■ ASSIGNMENT:
Only the lines holding "computer" are wanted; find them in the listing and return each one.

■ MATERIAL SUPPLIED:

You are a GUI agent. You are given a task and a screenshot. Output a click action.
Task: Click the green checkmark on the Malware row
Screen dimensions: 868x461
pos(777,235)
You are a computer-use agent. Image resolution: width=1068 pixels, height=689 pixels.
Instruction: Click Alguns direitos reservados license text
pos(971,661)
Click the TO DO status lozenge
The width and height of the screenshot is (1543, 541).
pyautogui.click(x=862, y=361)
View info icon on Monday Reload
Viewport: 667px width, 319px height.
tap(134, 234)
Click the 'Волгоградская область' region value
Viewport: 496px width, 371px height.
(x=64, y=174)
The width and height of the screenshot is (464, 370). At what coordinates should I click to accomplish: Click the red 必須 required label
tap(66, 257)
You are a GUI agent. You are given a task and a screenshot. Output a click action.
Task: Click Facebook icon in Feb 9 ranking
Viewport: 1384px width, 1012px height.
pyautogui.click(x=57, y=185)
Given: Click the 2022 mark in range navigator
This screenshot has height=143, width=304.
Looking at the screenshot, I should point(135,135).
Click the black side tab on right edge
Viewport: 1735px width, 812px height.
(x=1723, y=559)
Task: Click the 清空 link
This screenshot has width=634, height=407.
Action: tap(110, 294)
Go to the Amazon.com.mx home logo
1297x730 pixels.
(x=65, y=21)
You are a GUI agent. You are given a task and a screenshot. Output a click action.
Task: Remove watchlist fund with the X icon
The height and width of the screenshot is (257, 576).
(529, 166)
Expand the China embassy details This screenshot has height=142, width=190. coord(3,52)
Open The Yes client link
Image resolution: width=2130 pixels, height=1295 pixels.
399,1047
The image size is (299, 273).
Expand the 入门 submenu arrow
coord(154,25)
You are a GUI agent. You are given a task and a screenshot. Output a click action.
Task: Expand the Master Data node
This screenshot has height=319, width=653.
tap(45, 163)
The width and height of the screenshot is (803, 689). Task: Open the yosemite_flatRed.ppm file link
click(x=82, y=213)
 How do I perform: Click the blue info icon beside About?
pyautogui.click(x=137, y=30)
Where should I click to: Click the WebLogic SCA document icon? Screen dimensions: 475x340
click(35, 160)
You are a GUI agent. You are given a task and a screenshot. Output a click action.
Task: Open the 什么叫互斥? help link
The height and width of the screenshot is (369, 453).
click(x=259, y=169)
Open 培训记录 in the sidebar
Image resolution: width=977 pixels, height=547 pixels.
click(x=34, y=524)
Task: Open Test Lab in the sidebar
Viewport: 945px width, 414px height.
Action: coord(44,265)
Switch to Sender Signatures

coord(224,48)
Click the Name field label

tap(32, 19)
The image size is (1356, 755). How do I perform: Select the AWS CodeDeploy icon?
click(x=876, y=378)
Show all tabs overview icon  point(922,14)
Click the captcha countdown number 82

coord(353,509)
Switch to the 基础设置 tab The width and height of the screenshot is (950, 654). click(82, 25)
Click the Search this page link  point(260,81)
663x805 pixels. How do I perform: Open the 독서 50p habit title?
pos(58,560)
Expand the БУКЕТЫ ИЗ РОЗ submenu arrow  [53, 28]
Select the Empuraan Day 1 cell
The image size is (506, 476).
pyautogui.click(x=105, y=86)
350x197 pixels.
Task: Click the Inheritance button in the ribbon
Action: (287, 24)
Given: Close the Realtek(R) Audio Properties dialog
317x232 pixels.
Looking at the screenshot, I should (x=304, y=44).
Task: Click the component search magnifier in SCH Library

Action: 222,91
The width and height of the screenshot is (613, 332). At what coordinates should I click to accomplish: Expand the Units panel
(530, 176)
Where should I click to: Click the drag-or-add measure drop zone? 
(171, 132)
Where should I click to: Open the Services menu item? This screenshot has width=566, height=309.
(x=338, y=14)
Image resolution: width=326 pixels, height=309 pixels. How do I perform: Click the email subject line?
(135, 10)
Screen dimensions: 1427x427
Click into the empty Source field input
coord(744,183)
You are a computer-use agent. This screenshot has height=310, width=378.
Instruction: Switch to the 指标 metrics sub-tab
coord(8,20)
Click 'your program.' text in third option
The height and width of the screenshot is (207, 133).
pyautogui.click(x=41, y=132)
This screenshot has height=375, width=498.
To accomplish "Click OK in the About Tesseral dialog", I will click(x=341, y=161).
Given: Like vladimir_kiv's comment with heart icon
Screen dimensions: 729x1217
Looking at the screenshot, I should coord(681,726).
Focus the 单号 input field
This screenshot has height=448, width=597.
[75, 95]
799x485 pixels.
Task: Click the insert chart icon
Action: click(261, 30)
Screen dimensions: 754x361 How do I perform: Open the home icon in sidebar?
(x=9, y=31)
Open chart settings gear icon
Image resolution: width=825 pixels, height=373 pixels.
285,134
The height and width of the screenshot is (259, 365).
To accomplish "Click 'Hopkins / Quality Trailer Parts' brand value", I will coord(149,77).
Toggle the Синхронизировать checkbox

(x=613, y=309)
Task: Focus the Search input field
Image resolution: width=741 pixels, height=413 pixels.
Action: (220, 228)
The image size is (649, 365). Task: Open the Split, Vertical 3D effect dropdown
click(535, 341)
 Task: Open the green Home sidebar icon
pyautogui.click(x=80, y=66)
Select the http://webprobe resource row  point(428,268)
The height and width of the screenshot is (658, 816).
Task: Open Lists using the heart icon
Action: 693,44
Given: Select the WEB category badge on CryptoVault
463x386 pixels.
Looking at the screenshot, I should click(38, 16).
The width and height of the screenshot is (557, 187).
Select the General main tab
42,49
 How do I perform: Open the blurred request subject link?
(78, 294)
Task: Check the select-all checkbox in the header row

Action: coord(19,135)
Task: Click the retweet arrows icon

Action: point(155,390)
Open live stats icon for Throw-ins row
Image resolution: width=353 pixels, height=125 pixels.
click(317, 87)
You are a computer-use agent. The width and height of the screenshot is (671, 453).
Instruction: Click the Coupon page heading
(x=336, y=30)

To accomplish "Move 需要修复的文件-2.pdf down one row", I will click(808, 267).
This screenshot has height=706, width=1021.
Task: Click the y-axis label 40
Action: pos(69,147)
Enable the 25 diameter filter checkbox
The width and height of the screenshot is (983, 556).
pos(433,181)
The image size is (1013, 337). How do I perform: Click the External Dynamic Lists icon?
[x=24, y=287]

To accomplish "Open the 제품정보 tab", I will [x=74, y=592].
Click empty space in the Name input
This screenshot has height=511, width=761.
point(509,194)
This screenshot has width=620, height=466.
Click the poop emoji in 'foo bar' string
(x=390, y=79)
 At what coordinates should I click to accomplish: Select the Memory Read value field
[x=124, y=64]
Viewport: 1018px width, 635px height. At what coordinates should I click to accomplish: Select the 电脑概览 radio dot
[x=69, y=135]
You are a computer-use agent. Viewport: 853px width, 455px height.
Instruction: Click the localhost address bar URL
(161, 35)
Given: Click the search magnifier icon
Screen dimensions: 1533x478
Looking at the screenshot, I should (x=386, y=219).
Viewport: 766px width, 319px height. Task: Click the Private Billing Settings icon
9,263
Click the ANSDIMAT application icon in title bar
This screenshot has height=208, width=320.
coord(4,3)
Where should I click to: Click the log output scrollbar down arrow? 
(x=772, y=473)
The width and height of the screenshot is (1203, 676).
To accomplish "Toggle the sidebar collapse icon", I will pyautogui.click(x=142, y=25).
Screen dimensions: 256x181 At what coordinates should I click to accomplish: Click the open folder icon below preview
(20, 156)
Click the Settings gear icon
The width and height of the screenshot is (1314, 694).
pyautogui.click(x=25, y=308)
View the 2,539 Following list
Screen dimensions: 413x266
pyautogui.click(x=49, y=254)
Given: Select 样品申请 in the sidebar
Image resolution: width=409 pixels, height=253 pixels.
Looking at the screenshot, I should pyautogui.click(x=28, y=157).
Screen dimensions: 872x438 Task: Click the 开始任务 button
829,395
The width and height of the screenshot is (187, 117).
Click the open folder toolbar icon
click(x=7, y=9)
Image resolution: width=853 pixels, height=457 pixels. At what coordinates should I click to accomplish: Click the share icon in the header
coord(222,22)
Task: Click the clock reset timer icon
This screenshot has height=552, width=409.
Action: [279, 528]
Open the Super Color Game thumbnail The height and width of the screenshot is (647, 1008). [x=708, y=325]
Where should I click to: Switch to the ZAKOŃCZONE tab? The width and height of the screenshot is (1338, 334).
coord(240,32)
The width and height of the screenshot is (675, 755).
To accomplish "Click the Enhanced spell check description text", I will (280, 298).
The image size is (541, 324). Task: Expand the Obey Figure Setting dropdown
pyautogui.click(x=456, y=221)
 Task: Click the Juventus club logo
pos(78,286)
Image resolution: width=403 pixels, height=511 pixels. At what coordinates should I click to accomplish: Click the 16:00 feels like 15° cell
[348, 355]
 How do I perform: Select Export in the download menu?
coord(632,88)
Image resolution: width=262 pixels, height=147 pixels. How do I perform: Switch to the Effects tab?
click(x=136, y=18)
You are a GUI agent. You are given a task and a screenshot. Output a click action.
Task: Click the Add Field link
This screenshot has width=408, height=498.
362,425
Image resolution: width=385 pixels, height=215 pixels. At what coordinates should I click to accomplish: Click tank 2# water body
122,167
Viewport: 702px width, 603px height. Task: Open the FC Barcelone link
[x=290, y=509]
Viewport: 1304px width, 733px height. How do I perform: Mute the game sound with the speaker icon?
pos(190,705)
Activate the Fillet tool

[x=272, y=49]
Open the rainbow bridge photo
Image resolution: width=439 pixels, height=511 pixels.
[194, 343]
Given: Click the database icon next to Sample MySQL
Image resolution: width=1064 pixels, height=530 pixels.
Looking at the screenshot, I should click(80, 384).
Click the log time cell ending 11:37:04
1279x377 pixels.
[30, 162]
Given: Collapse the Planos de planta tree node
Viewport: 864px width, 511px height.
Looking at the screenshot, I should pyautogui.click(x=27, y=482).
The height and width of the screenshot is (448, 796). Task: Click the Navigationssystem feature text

■ ANSWER SPACE:
You are a computer-use agent. Image resolution: width=1068 pixels, height=689 pixels.
You are a computer-use agent. This screenshot has height=310, width=378.
You are a computer-use agent. The width and height of the screenshot is (671, 453).
You are a computer-use agent. Viewport: 853px width, 455px height.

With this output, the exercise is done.